Sep 19,2005

Abrahams and Nassau’s majority legislators call for residency restrictions for registered sex offenders

For immediate release September 19, 2005

Abrahams and Nassau’s majority legislators call for residency restrictions for registered sex offenders

Proposed law would prohibit residency near schools& parks

Nassau County Legislator Kevan Abrahams (D-Hempstead) and Majority lawmakers today proposed a law restricting registered sex offenders from living near schools and parks or playgrounds. If approved, the proposed law would give Nassau County one of the strictest sex offender laws on the books in the entire state.

“This law will ensure that the county’s vulnerable children are not victimized by repeat sex offenders,” said Legislator Abrahams, sponsor of the law. “Up until now registered sex offenders could be released from jail and move right next to a school or park, even if their original crime was committed at a similar site.”
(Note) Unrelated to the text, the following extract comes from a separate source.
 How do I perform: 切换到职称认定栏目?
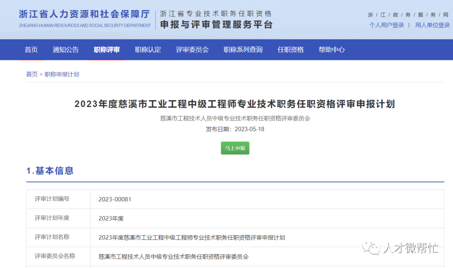coord(148,49)
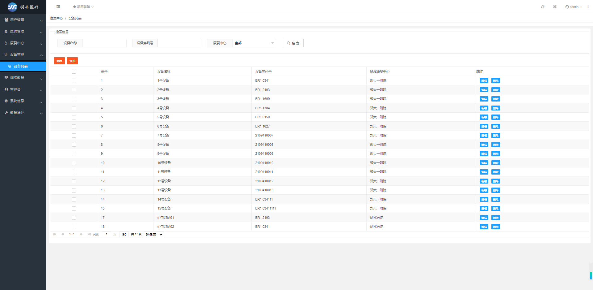Viewport: 593px width, 290px height.
Task: Click the orange 添加 button
Action: [72, 61]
The proposed law will require any registered Level II or Level III sex offender to be prohibited from living within 600 feet from the entrances of a school or 600 feet from the perimeter of a county, town, village or city-run public park which contains a playground. The law will not apply to those offenders who have established a residence prior to September 1, 2005.

"Residency restriction laws are a natural extension of Megan’s Law. While

these laws won’t eliminate child sexual abuse, they will certainly reduce the potential for sexual victimization by restricting a sex offender’s access to possible child victims," said Laura Ahearn, Executive Director of Parents for Megan’s Law.

Nassau County will now have one of the toughest laws on the books relating to level II and level III sex offenders,” stated Legislator Abrahams. “This law will serve as an excellent companion law to Megan’s law as it addresses the omission in the state statute that allows offenders to move dangerously close to areas where children are regularly found in large numbers.”

The law allows offenders 60 days to move after they have been notified. Any violation is punishable by a fine up to $1,000 and possible jail time. The law is expected to come before the legislature sometime next month.